STATED EXERCISE: Please reproduce the entries below with "Error dialog" swapped for "Error popup", keeping everything else the same.

• • •

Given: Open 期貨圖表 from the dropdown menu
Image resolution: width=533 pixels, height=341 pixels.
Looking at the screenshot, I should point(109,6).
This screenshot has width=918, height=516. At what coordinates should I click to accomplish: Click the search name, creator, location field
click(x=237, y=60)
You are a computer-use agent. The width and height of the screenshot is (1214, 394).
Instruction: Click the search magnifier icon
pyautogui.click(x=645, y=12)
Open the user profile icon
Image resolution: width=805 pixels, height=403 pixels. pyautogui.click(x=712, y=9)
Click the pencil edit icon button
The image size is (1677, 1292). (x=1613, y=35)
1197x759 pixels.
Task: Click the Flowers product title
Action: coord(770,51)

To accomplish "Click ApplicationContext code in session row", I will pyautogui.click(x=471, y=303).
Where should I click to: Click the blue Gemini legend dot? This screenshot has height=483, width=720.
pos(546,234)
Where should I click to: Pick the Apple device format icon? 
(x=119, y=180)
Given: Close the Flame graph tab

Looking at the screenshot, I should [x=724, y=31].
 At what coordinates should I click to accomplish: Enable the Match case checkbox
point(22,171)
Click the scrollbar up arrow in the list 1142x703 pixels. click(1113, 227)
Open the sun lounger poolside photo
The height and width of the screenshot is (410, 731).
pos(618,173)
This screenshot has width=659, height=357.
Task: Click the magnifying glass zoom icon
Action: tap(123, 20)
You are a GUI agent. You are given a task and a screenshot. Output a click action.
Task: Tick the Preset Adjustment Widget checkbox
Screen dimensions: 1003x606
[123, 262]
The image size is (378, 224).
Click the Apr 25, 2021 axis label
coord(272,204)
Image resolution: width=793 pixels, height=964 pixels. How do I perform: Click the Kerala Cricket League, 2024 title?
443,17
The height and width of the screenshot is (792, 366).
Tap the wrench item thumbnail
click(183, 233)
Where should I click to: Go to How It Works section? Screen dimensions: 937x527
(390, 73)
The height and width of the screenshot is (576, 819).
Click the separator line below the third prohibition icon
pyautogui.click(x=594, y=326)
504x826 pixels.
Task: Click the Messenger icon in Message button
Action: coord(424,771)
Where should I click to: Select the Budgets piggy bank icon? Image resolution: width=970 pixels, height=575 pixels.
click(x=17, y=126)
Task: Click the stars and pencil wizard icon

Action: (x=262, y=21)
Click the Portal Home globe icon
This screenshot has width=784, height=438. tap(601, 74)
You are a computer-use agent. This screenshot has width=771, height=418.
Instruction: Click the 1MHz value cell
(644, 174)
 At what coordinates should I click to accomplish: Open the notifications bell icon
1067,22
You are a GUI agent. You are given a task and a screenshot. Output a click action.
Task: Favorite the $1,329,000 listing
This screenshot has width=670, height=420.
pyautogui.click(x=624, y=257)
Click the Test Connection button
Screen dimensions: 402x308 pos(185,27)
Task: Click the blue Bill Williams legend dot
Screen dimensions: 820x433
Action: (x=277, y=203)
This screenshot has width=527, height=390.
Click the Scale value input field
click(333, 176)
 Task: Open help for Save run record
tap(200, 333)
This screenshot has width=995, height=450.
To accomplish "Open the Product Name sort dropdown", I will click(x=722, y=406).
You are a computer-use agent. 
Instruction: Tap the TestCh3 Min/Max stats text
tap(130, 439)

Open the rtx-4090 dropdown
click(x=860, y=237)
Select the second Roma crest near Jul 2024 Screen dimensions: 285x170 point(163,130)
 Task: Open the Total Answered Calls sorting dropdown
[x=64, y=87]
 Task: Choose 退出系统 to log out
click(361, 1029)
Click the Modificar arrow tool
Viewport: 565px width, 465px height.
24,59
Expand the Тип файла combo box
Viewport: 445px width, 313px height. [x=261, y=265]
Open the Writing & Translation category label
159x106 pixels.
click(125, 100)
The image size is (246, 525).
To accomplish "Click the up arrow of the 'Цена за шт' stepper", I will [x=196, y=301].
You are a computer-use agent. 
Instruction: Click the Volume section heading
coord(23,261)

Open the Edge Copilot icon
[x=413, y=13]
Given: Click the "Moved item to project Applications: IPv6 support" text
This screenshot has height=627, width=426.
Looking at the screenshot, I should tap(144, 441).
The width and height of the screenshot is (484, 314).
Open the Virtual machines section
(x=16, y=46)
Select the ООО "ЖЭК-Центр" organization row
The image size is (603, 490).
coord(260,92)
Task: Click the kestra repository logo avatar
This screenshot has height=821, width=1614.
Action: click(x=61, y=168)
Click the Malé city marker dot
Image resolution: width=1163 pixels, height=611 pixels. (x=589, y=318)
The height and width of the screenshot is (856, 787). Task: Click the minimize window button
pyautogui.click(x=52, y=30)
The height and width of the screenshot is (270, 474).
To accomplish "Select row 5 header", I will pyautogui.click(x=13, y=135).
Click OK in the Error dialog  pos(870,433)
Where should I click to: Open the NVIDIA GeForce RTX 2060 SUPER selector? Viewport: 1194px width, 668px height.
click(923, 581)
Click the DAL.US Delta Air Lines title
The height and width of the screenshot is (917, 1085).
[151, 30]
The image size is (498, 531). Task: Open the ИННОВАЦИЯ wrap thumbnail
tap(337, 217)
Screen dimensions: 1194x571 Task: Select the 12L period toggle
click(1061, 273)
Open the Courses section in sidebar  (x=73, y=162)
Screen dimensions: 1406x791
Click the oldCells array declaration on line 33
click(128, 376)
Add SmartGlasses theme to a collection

• • •

WORKED SOLUTION:
Given: Open 期貨圖表 from the dropdown menu
Image resolution: width=533 pixels, height=341 pixels.
Looking at the screenshot, I should point(109,6).
This screenshot has width=918, height=516. At what coordinates should I click to accomplish: Click the search name, creator, location field
click(x=237, y=60)
You are a computer-use agent. The width and height of the screenshot is (1214, 394).
Instruction: Click the search magnifier icon
pyautogui.click(x=645, y=12)
Open the user profile icon
Image resolution: width=805 pixels, height=403 pixels. pyautogui.click(x=712, y=9)
Click the pencil edit icon button
The image size is (1677, 1292). (x=1613, y=35)
1197x759 pixels.
Task: Click the Flowers product title
Action: coord(770,51)

To accomplish "Click ApplicationContext code in session row", I will pyautogui.click(x=471, y=303).
Where should I click to: Click the blue Gemini legend dot? This screenshot has height=483, width=720.
pos(546,234)
Where should I click to: Pick the Apple device format icon? 
(x=119, y=180)
Given: Close the Flame graph tab

Looking at the screenshot, I should [x=724, y=31].
 At what coordinates should I click to accomplish: Enable the Match case checkbox
point(22,171)
Click the scrollbar up arrow in the list 1142x703 pixels. click(1113, 227)
Open the sun lounger poolside photo
The height and width of the screenshot is (410, 731).
pos(618,173)
This screenshot has width=659, height=357.
Task: Click the magnifying glass zoom icon
Action: tap(123, 20)
You are a GUI agent. You are given a task and a screenshot. Output a click action.
Task: Tick the Preset Adjustment Widget checkbox
Screen dimensions: 1003x606
[123, 262]
The image size is (378, 224).
Click the Apr 25, 2021 axis label
coord(272,204)
Image resolution: width=793 pixels, height=964 pixels. How do I perform: Click the Kerala Cricket League, 2024 title?
443,17
The height and width of the screenshot is (792, 366).
Tap the wrench item thumbnail
click(183, 233)
Where should I click to: Go to How It Works section? Screen dimensions: 937x527
(390, 73)
The height and width of the screenshot is (576, 819).
Click the separator line below the third prohibition icon
pyautogui.click(x=594, y=326)
504x826 pixels.
Task: Click the Messenger icon in Message button
Action: coord(424,771)
Where should I click to: Select the Budgets piggy bank icon? Image resolution: width=970 pixels, height=575 pixels.
click(x=17, y=126)
Task: Click the stars and pencil wizard icon

Action: (x=262, y=21)
Click the Portal Home globe icon
This screenshot has width=784, height=438. tap(601, 74)
You are a computer-use agent. This screenshot has width=771, height=418.
Instruction: Click the 1MHz value cell
(644, 174)
 At what coordinates should I click to accomplish: Open the notifications bell icon
1067,22
You are a GUI agent. You are given a task and a screenshot. Output a click action.
Task: Favorite the $1,329,000 listing
This screenshot has width=670, height=420.
pyautogui.click(x=624, y=257)
Click the Test Connection button
Screen dimensions: 402x308 pos(185,27)
Task: Click the blue Bill Williams legend dot
Screen dimensions: 820x433
Action: (x=277, y=203)
This screenshot has width=527, height=390.
Click the Scale value input field
click(333, 176)
 Task: Open help for Save run record
tap(200, 333)
This screenshot has width=995, height=450.
To accomplish "Open the Product Name sort dropdown", I will click(x=722, y=406).
You are a computer-use agent. 
Instruction: Tap the TestCh3 Min/Max stats text
tap(130, 439)

Open the rtx-4090 dropdown
click(x=860, y=237)
Select the second Roma crest near Jul 2024 Screen dimensions: 285x170 point(163,130)
 Task: Open the Total Answered Calls sorting dropdown
[x=64, y=87]
 Task: Choose 退出系统 to log out
click(361, 1029)
Click the Modificar arrow tool
Viewport: 565px width, 465px height.
24,59
Expand the Тип файла combo box
Viewport: 445px width, 313px height. [x=261, y=265]
Open the Writing & Translation category label
159x106 pixels.
click(125, 100)
The image size is (246, 525).
To accomplish "Click the up arrow of the 'Цена за шт' stepper", I will [x=196, y=301].
You are a computer-use agent. 
Instruction: Click the Volume section heading
coord(23,261)

Open the Edge Copilot icon
[x=413, y=13]
Given: Click the "Moved item to project Applications: IPv6 support" text
This screenshot has height=627, width=426.
Looking at the screenshot, I should tap(144, 441).
The width and height of the screenshot is (484, 314).
Open the Virtual machines section
(x=16, y=46)
Select the ООО "ЖЭК-Центр" organization row
The image size is (603, 490).
coord(260,92)
Task: Click the kestra repository logo avatar
This screenshot has height=821, width=1614.
Action: click(x=61, y=168)
Click the Malé city marker dot
Image resolution: width=1163 pixels, height=611 pixels. (x=589, y=318)
The height and width of the screenshot is (856, 787). Task: Click the minimize window button
pyautogui.click(x=52, y=30)
The height and width of the screenshot is (270, 474).
To accomplish "Select row 5 header", I will pyautogui.click(x=13, y=135).
Click OK in the Error popup  pos(870,433)
Where should I click to: Open the NVIDIA GeForce RTX 2060 SUPER selector? Viewport: 1194px width, 668px height.
click(923, 581)
Click the DAL.US Delta Air Lines title
The height and width of the screenshot is (917, 1085).
[151, 30]
The image size is (498, 531). Task: Open the ИННОВАЦИЯ wrap thumbnail
tap(337, 217)
Screen dimensions: 1194x571 Task: Select the 12L period toggle
click(1061, 273)
Open the Courses section in sidebar  (x=73, y=162)
Screen dimensions: 1406x791
Click the oldCells array declaration on line 33
click(128, 376)
Add SmartGlasses theme to a collection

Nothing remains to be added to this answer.